Nous sommes en 5000 avant J.C., la période du Rubané, quand le Néolithique arrive en Europe (on s’arrête là pour l’érudition, car je tombe ensuite dans le trou noir de l’ignorance crasse). Nous habitons un joli hameau de quelques feux, vêtus de peaux de bêtes, le système pileux est généreux même sur les gambettes des dames. Nous vivons de la cueillette, de la chasse, et cultivons les mêmes travers de jalousie, haine, amour et peur que nos descendants. Que se passe-t-il dans notre petite tête pendant la trentaine d’années qui marque la fin puis la disparition de ce hameau ? Les archéologues s’interrogent encore.

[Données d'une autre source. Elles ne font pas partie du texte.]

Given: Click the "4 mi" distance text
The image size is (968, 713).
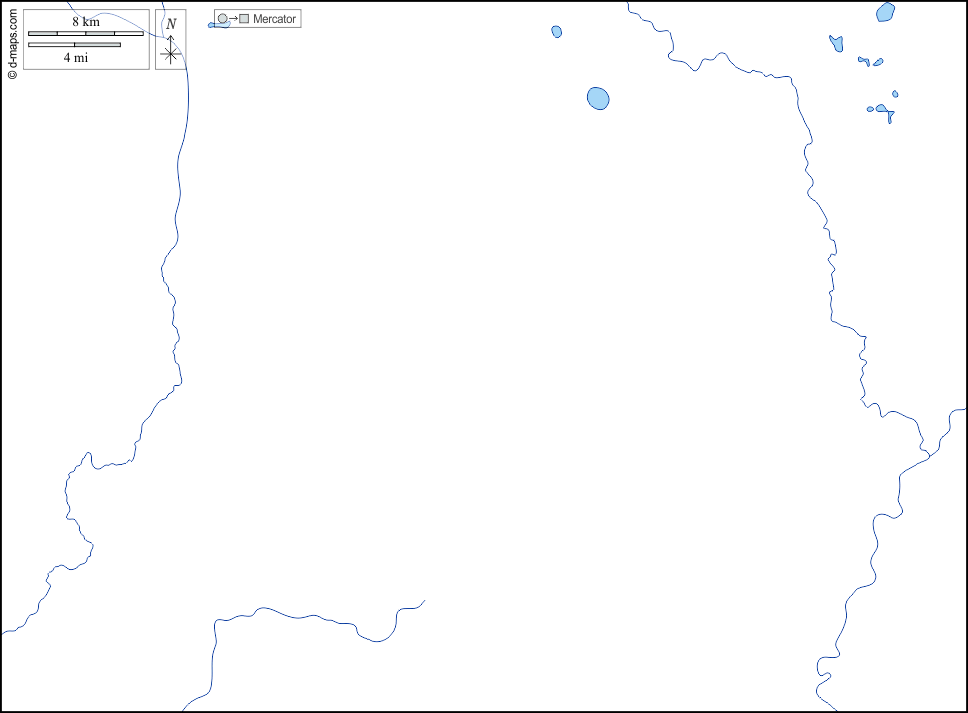Looking at the screenshot, I should [x=75, y=58].
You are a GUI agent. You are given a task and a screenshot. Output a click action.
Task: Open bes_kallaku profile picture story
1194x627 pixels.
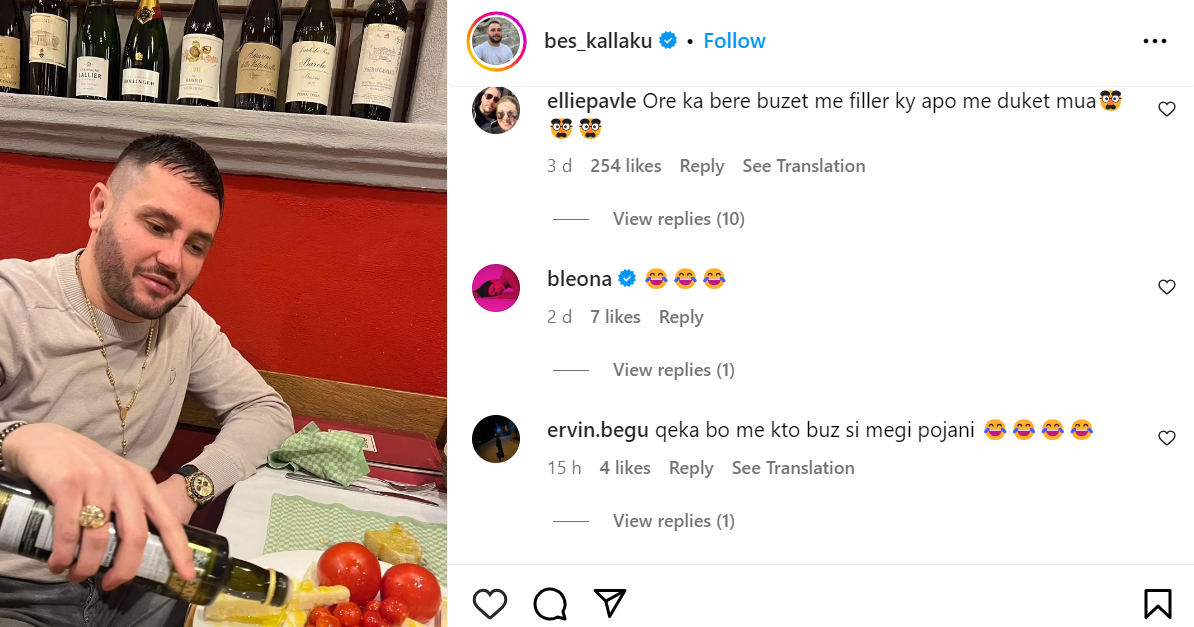pyautogui.click(x=496, y=41)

En 1995, ceux-ci découvrent notre hameau : nos maisons sont entourées par une double série de fosses, creusées en plusieurs fois selon un tracé prédéfini. Au fond, des tas de crânes et d’os, enchevêtrés comme un jeu de mikado lancé avec adresse. Crânes et os correspondent à 400 ou 500 individus différents. Les restes d’un massacre ? Les laissés pour compte d’une bataille sanglante ? Le rituel funéraire est très particulier car les corps sont démembrés, découpés, et les os cassés.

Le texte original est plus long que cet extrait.